Zambia’s debt to Chinese creditors was over $6 billion by the end of June, according to data disclosed by the government on Oct. 7. The Chinese regime’s lending practices have been labeled “debt-trap diplomacy,” as it provides developing nations with often unpayable loans for infrastructure projects, making them dependent on China.
The figures were published by Zambia’s recently elected new administration, after the China Africa Research Initiative (CARI) released a report (pdf) last month estimating the country’s debt to Chinese lenders to be $6.6 billion. The new number is roughly double the amount divulged by the previous government.
Zambia’s exposure to Chinese creditors amounts to more than 40 percent of the nation’s total external debt, which was $14.67 billion in June, including publicly guaranteed and non-guaranteed debt.
The Chinese Communist Party (CCP) has been called out for its predatory lending practices, allegedly aimed to expand its geopolitical influence by subjugating countries through debt they cannot afford.
China finances infrastructure projects in emerging countries by providing them enormous loans through state-owned banks. Many nations are unable to repay, falling into a “debt-trap,” which forces them to grant strategic assets to China in the long-term, putting nations’ sovereignty at risk. Many of these projects, though not all, are under China’s Belt and Road Initiative (BRI), a program launched in 2013 by Chinese leader Xi Jinping.
Zambia’s debt “started spiraling out of control” after 2015, mainly due to Chinese loans under the BRI, according to the International Bar Association.
In 2019, financial services company Moody’s cautioned that—in the event of default—African countries rich in natural resources, like Zambia, might have to hand over important assets in renegotiations with Chinese creditors, as reported by the International Bar Association. Zambia’s resources include copper, cobalt, silver, uranium, emeralds, coal, and some other semi-precious and precious metals and minerals.
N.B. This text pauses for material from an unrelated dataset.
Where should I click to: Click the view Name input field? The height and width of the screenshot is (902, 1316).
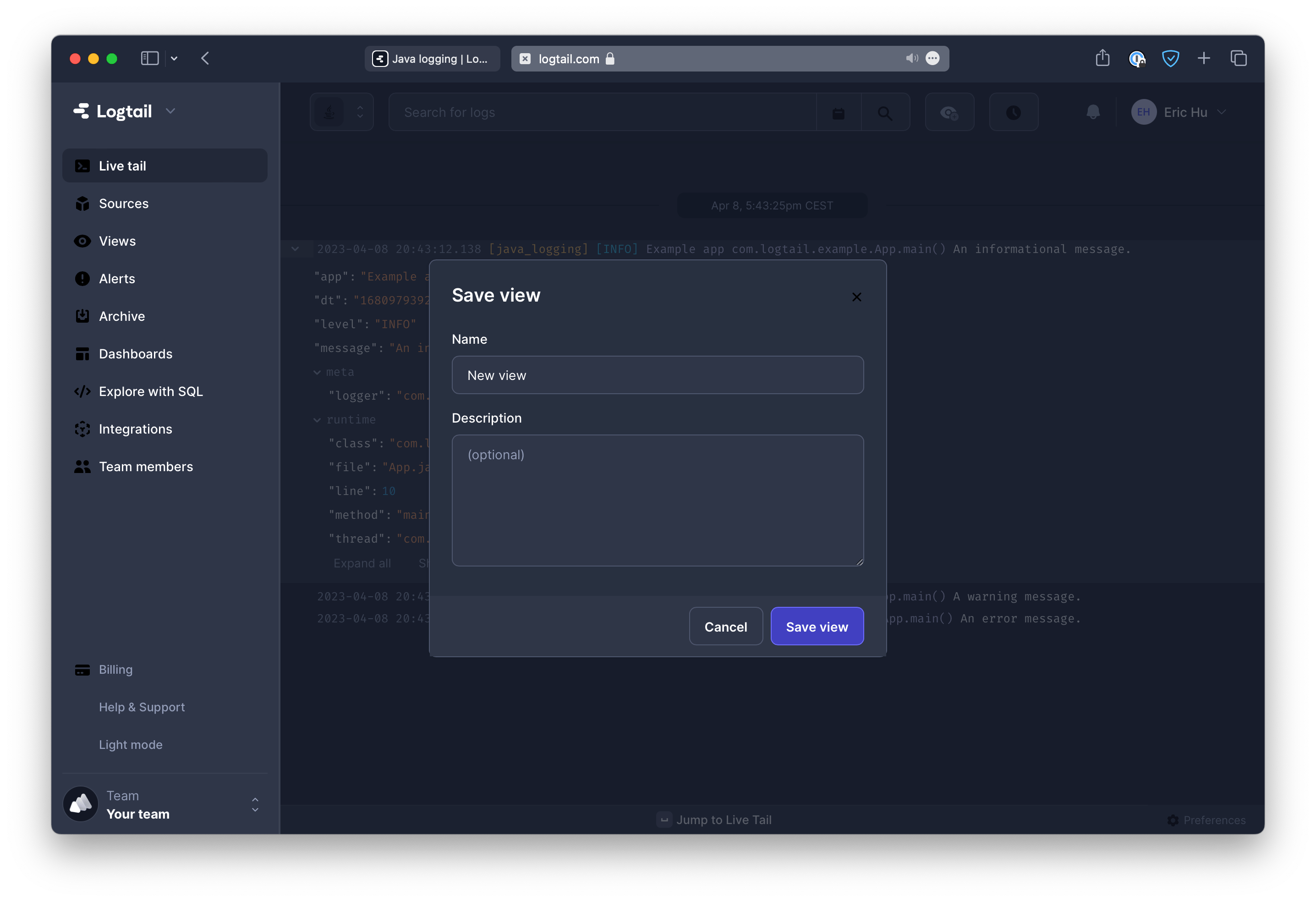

In November 2020, Zambia defaulted on a $42.5 million Eurobond repayment. It was the first African nation to do so during the CCP virus pandemic, which deepened the country’s financial burden.
Zambia’s finance ministry detailed the country’s $6.18 billion external debt to China. In June the central government owed $4.47 billion to Chinese creditors, state companies owed $1.34 billion via facilities guaranteed by the government, and state-power utility Zesco owed around $14o million not guaranteed by the government. The remaining $225.5 million are interest arrears.
BRI Unsustainable Debt
The Chinese regime’s funding of infrastructure projects in developing countries under the Belt and Road Initiative has been facing backlash from participating nations due to unsustainable debts and corruption scandals, according to a recent study from AidData, a research lab at William & Mary’s Global Research Institute.AidData’s study shows 42 low- and middle-income countries have public debt exposure to China that exceeds 10 percent of their gross domestic product (GDP). Likewise, a Central Banking report says 23 percent of countries involved in the initiative said BRI debt is building external debt up to unsustainable levels.
Though projects offered by the BRI and other Chinese lending programs would supposedly boost countries’ GDPs enough to pay for the debt taken on, its economic benefits—mainly in third-world countries—are questionable, according to Lawrence A. Franklin, in an article published by the Gatestone Institute.
“A few of these bilateral packages appear contrived to imprison already impoverished states into realms of permanent economic vassalage to China,” says Franklin.
Reuters contributed to this article.